**BRIEF:** Pull out every line below that contains the string "Find", and list them in their original order.
[SUPPLIED INFORMATION Boundary: Start]
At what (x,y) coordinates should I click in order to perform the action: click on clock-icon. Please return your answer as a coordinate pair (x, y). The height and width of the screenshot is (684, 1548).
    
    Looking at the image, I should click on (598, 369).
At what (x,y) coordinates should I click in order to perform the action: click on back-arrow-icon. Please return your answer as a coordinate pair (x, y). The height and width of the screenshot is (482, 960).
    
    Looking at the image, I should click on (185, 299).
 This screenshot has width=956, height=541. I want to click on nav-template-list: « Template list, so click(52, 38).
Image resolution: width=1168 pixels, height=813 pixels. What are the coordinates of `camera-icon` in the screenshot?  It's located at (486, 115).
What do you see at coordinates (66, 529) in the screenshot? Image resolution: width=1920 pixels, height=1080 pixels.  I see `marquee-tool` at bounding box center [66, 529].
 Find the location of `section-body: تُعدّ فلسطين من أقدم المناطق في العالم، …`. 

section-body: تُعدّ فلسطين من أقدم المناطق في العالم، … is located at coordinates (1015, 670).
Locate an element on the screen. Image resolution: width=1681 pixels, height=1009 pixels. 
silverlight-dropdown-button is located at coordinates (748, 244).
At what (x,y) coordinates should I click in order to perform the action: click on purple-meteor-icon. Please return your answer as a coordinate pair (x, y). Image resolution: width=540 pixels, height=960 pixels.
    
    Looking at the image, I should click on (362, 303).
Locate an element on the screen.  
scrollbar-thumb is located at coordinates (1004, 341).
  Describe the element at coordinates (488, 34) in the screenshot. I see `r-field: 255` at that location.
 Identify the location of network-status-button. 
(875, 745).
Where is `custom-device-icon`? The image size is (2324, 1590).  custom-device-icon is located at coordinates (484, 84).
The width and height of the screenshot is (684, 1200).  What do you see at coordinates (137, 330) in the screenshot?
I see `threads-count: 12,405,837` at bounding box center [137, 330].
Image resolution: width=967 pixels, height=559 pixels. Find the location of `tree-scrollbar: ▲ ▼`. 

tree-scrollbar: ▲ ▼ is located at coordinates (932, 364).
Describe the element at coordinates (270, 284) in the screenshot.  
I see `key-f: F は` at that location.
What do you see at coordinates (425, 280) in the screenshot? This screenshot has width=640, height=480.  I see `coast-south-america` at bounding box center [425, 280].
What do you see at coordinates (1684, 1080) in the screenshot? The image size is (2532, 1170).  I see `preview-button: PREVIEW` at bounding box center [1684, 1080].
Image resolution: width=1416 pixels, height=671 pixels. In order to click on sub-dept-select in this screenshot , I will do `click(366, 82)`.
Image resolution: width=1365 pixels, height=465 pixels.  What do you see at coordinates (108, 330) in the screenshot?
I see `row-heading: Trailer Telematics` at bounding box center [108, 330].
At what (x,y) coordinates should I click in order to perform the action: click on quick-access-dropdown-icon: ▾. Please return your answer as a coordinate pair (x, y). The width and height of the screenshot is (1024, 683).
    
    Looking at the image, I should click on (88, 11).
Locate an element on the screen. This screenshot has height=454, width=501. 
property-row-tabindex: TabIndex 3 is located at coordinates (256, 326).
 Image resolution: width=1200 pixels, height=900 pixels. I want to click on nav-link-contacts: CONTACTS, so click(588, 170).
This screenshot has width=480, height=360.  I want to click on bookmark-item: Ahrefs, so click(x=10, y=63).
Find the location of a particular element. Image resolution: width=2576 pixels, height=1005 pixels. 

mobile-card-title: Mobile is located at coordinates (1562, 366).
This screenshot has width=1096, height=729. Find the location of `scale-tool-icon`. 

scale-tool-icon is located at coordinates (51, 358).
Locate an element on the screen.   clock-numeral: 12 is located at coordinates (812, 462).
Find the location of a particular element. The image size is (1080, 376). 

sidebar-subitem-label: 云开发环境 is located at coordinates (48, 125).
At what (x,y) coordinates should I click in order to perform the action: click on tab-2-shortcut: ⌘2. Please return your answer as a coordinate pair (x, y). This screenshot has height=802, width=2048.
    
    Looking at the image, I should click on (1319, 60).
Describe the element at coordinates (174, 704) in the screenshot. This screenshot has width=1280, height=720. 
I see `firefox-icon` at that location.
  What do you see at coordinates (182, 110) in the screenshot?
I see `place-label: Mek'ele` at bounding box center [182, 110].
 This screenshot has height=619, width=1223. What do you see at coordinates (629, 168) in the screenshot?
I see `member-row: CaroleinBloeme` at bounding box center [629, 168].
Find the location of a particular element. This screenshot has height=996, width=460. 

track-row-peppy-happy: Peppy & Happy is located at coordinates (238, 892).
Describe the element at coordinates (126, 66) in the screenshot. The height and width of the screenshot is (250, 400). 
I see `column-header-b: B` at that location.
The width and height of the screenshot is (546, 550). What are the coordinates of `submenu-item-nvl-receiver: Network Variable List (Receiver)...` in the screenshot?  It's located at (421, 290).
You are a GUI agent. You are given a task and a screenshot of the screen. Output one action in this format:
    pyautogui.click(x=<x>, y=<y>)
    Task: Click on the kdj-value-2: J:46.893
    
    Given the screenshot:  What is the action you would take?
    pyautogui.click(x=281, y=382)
[SUPPLIED INFORMATION Boundary: End]
**OUTPUT OF THE EXERCISE:**
 Find the location of `section-body: تُعدّ فلسطين من أقدم المناطق في العالم، …`. 
Image resolution: width=967 pixels, height=559 pixels. Find the location of `tree-scrollbar: ▲ ▼`. 
Find the location of a particular element. Image resolution: width=2576 pixels, height=1005 pixels. 
This screenshot has width=1096, height=729. Find the location of `scale-tool-icon`. 
Find the location of a particular element. The image size is (1080, 376). 
Find the location of a particular element. This screenshot has height=996, width=460. 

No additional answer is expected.